ТРИ РОМАНА НА «О» БЫЛИ ЗАДУМАНЫ ГОНЧАРОВЫМ КАК ТРИЛОГИЯ ИЛИ ЭТО ОТДЕЛЬНЫЕ ТЕКСТЫ?

Все больше погружаясь к концу жизни в состояние беспокойной мнительности, Гончаров решил не оставлять этот вопрос, как и многие другие, на усмотрение потомков. Сначала в своего рода авторской исповеди под названием «Необыкновенная история» он изложил непростую историю взаимоотношений с Тургеневым, которого обвинял в плагиате. А после в критических заметках «Лучше поздно, чем никогда» рассказал о замысле и истории создания всех своих произведений. Там же он прямо заявил, что, по сути, создал не три романа, а один: «Все они связаны одною общею нитью, одною последовательною идеею – перехода от одной эпохи русской жизни, которую я переживал, к другой – и отражением их явлений в моих изображениях, портретах, сценах, мелких явлениях и т. д.». Замыслы всех трех романов действительно появились в 1840-х годах, но не одновременно. Сначала была написана «Обыкновенная история», сразу после ее появления на страницах журнала возник замысел «Обломова», а к моменту публикации «Сна Обломова» сложилось представление о проблематике «Обрыва». То есть, по сути, замысел каждого нового романа рождался из предыдущего. Тематика, которая при этом интересует Гончарова, очевидна с самого первого романа – перемещение из старого размеренного мира дворянской усадьбы в новый динамичный мир Петербурга и обратно, а также все метаморфозы, которые способен пережить герой в попытках соединить этот разлом уходящего прошлого и неизбежного будущего. Гончаров и сам, подобно многим, регулярно совершал эти симптоматичные для того времени перемещения между родным Симбирском и Петербургом. Перемещения между двумя мирами составляют и биографию героя «Обыкновенной истории» Александра Адуева, который в итоге нигде не чувствовал себя на своем месте. Такие перемещения совершал Илья Ильич Обломов, отказавшийся от любых попыток деятельности и желавший лишь снова прикоснуться к идиллии Обломовки. Совершал их и герой «Обрыва» Борис Райский, тщетно пытавшийся после петербургской суеты обрести покой и мир в деревне. Однако, при всем тяготении романов к складыванию в трилогию, Гончаров не планировал с самого начала дать им всем названия на букву О – по крайней мере вариантов названия «Обрыва» было множество.

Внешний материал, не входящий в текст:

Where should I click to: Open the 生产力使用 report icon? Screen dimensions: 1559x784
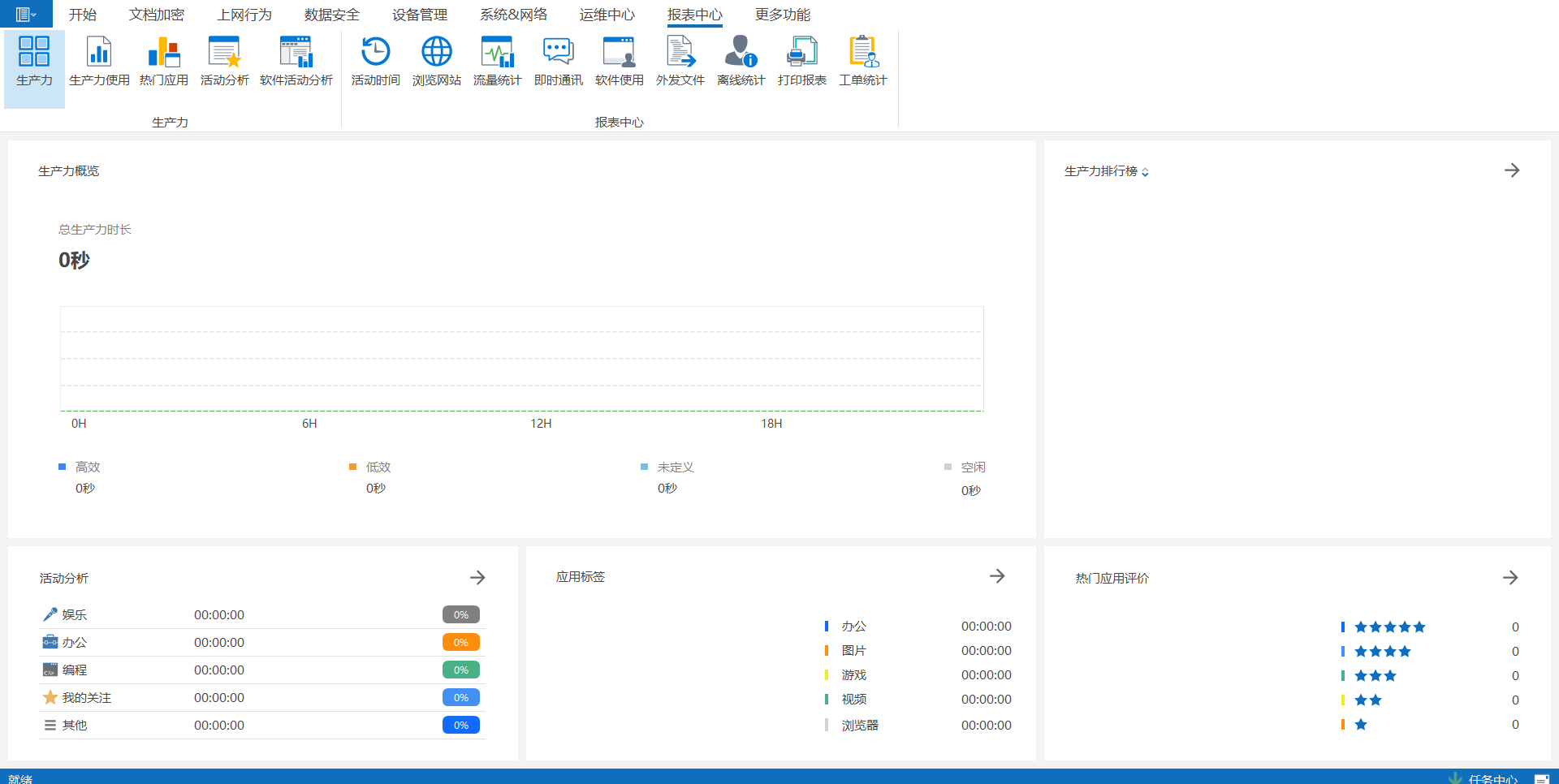tap(99, 61)
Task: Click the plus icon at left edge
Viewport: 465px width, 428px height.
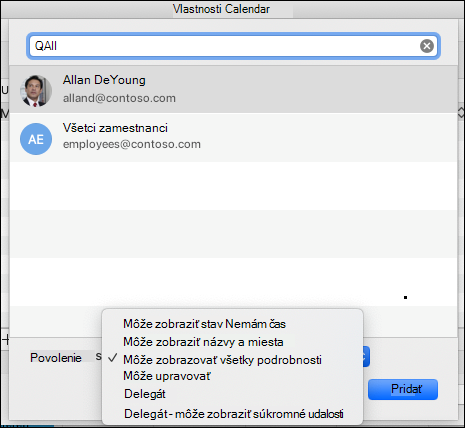Action: 6,340
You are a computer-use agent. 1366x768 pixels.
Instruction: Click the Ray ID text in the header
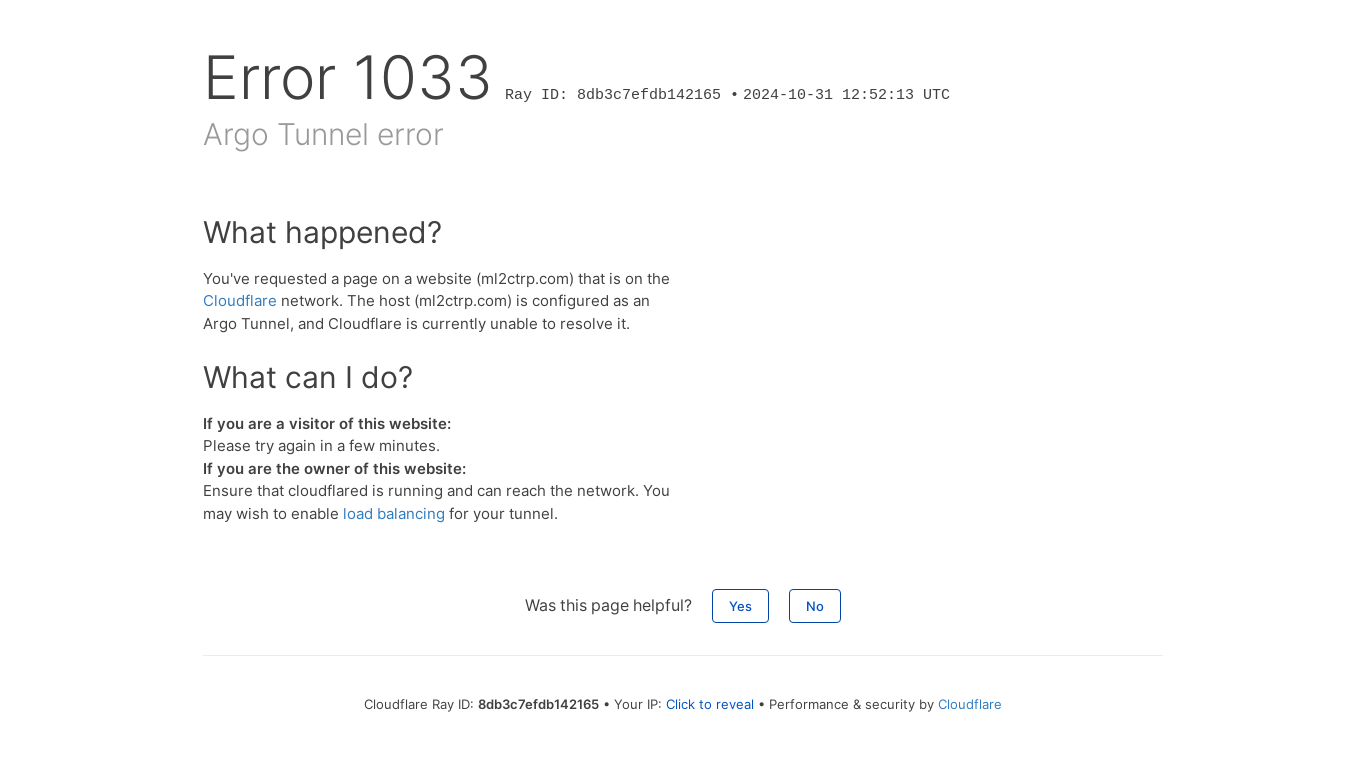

МОЖНО ЛИ СКАЗАТЬ, ЧТО В ОБРАЗЕ ОБЛОМОВА ГОНЧАРОВ ИЗОБРАЗИЛ САМОГО СЕБЯ?

Если вспомнить флегматичный облик Гончарова на его портретах, есть большой соблазн предположить, что в лениво лежащем на диване Обломове он изобразил себя или по крайней мере свое скрытое тяготение именно к этому образу жизни. Это подозрение укрепляют и рассказы о детских годах Гончарова, совершенно чуждого шалостям и сосредоточенного на чтении, и удивительная для того времени невключенность будущего писателя в кружковую студенческую жизнь в Московском университете. В то время как студенты разводят небывалую общественную активность, высылаются за участие в политических сообществах, а после описывают эти годы как бурное время возможностей, Гончаров просто учится. И уж тем более легко увидеть в нем скрытого Обломова, читая его собственные воспоминания о кругосветном путешествии, когда в ответ на предложение капитана корабля полюбоваться штормом в свете молний Гончаров с типичной для интроверта погруженностью в себя заметил: «Беспорядок» – и удалился в каюту. Однако все-таки сразу после университета он пошел служить, параллельно работал над романами, совершил кругосветное путешествие и уж явно не был склонен засиживаться на одном месте. А в частной переписке Гончаров и вовсе предстает полным иронии человеком, способным в ничем не выдающемся моменте увидеть забавный сюжет и легко и непринужденно поведать о нем адресату. В этом отношении письма Гончарова, возможно, лучшее написанное им произведение. При этом ирония Гончарова была направлена в первую очередь на себя самого – в «Обломове» он изобразил себя в качестве приятеля Андрея Штольца, литератора «с апатическим лицом, задумчивыми, как будто сонными глазами». И это изображение, судя по свидетельствам, вполне соответствовало действительности. Петр Боборыкин, делясь своими впечатлениями от встречи с Гончаровым, говорил, что тот, на удивление, совсем не выглядел писателем – скорее самым обыкновенным чиновником, и только формулировки его были ясны и точны, что выдавало в нем человека, профессионально имеющего дело со словом. Для современников, незнакомых с писателем настолько, чтобы получать от него письма с ироничными заметками, Гончаров был, несомненно, абсолютно закрытым человеком. Ситуация же, когда за бесстрастным обликом скрывается бурная внутренняя жизнь, о которой внешний наблюдатель может только догадываться, и правда напоминает состояние сна, в том числе сна Обломова.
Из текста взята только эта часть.